Why Getting Dressed Every Day Is Important, Especially for Moms

Why Getting Dressed Every Day Is Important, Especially for Moms

Spending the day in your pajamas can really do a number on your mood.

By: Nicole Fabian-Weber

One of the perks of being a mom who works from home is not having the insane morning dash of trying to get both myself and my kids ready simultaneously. There are some things I miss about having a full-time job where I commuted into the city (human contact, civilized lunches), but having to shower and coif myself into a presentable human while making pancakes and/or cutting the "green parts" off of strawberries is not among them. However -- and this is a big however -- I've recently realized that if I don't get dressed in the morning (and I mean actually dressed, not cute-yoga-pants dressed), I wind up having a horrible day.

Alright, so I might be a little hyperbolic in saying "horrible," but if I stay in my pajamas all day, it sets a truly bad tone. Same if I don't wash my face. Or brush my teeth. Or run a brush through my hair and maybe throw on some mascara and fill my eyebrows in. Most of the time the only people who see me are my husband, my kids, the babysitter, and anyone I encounter while running errands. But you know what? Doesn't matter. I've come to learn that if I look bad, I feel worse.

I didn't always feel this way. Before I had kids, I had a job where I worked from home one day a week. Did I get dressed that day? Nope! I was thrilled to loaf around in my pajama pants and ratty, pit-stained college t-shirt all day -- it had exactly zero effect on my mood. But in case you haven't heard, things change once you have kids. There's no time for me to sprawl out on the sofa at night and give myself a manicure. The days of taking a good half hour to dry my hair are but a distant memory. Sneaking out to get my eyebrows waxed and/or go shopping -- well, that doesn't happen. Those sorts of things need to be planned waaaaay in advance, if they're going to take place at all. And, the result? Well, I don't look nearly as put together (or well rested) as I did pre-children. To be completely blunt, I look like a mess much of the time these days. And, because of this, I need to get dressed.
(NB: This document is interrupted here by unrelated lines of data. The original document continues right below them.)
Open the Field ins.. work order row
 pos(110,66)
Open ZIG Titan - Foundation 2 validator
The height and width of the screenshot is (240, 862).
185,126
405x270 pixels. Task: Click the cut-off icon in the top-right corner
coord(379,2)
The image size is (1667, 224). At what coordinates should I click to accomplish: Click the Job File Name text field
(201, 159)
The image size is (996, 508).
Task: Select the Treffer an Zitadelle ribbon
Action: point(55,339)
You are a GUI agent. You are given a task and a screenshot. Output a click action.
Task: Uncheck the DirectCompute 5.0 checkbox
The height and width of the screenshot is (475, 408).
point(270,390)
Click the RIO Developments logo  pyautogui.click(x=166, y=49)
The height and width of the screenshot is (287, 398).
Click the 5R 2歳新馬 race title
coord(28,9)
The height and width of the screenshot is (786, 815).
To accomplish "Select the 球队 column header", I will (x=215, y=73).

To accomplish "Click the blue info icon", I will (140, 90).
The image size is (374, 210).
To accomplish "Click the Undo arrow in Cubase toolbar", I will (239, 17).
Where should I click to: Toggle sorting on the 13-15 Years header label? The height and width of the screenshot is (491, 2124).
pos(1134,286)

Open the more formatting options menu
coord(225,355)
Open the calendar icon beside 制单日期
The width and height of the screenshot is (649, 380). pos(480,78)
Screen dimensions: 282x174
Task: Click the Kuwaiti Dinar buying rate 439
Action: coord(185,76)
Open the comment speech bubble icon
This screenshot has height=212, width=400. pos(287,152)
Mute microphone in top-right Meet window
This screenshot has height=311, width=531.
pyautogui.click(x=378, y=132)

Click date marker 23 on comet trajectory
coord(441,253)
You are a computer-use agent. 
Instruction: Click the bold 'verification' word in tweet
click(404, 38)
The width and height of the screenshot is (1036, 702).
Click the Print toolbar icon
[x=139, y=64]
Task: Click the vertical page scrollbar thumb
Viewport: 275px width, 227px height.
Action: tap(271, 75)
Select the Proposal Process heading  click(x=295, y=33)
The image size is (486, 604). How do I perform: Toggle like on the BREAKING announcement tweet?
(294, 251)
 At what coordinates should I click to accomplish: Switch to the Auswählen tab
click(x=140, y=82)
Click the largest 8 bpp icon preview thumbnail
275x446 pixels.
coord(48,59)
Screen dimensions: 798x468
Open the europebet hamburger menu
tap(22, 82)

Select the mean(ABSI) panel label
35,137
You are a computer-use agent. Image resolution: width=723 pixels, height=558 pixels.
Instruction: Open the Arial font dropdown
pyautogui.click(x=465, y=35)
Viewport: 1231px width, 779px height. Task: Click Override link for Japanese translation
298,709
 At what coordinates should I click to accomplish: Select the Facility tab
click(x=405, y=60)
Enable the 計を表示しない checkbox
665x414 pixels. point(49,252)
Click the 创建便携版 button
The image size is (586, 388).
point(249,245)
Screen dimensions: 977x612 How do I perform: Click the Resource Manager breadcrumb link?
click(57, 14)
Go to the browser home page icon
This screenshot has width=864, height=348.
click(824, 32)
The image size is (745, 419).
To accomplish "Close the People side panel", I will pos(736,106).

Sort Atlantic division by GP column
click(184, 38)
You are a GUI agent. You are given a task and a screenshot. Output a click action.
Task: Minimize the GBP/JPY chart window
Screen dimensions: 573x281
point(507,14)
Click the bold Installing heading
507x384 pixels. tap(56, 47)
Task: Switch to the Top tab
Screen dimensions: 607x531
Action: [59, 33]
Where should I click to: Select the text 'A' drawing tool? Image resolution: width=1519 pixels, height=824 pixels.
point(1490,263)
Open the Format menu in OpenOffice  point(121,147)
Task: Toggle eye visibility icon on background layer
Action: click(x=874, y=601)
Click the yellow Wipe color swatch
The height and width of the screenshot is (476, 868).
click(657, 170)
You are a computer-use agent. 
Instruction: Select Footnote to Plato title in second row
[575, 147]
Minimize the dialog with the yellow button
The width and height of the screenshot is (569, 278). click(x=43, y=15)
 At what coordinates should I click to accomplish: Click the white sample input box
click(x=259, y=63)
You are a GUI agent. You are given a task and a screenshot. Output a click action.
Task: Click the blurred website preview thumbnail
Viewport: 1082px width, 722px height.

I find being a mess in skinny jeans and a sweater is much more bearable than being a mess in sweatpants and a ripped t-shirt.

I didn't realize just how true this theory was until a few days ago when I didn't bother to change out of my pajamas one morning. It was a particularly wild night with my 4-month-old son, who seems to be under the impression that he, my husband, and I should hang out every hour and a half on the dot starting at around 11 p.m. When I got out of bed to start my day, I was so out of it that I kept my jammies on. Then my 2-and-1/2-year-old daughter woke up. Then my son woke up. Then my daughter had approximately nine tantrums. Then I ran out of coffee. Then, then, then, then. It was one of those mornings where I couldn't find the time to go to the bathroom, let alone put clothes on.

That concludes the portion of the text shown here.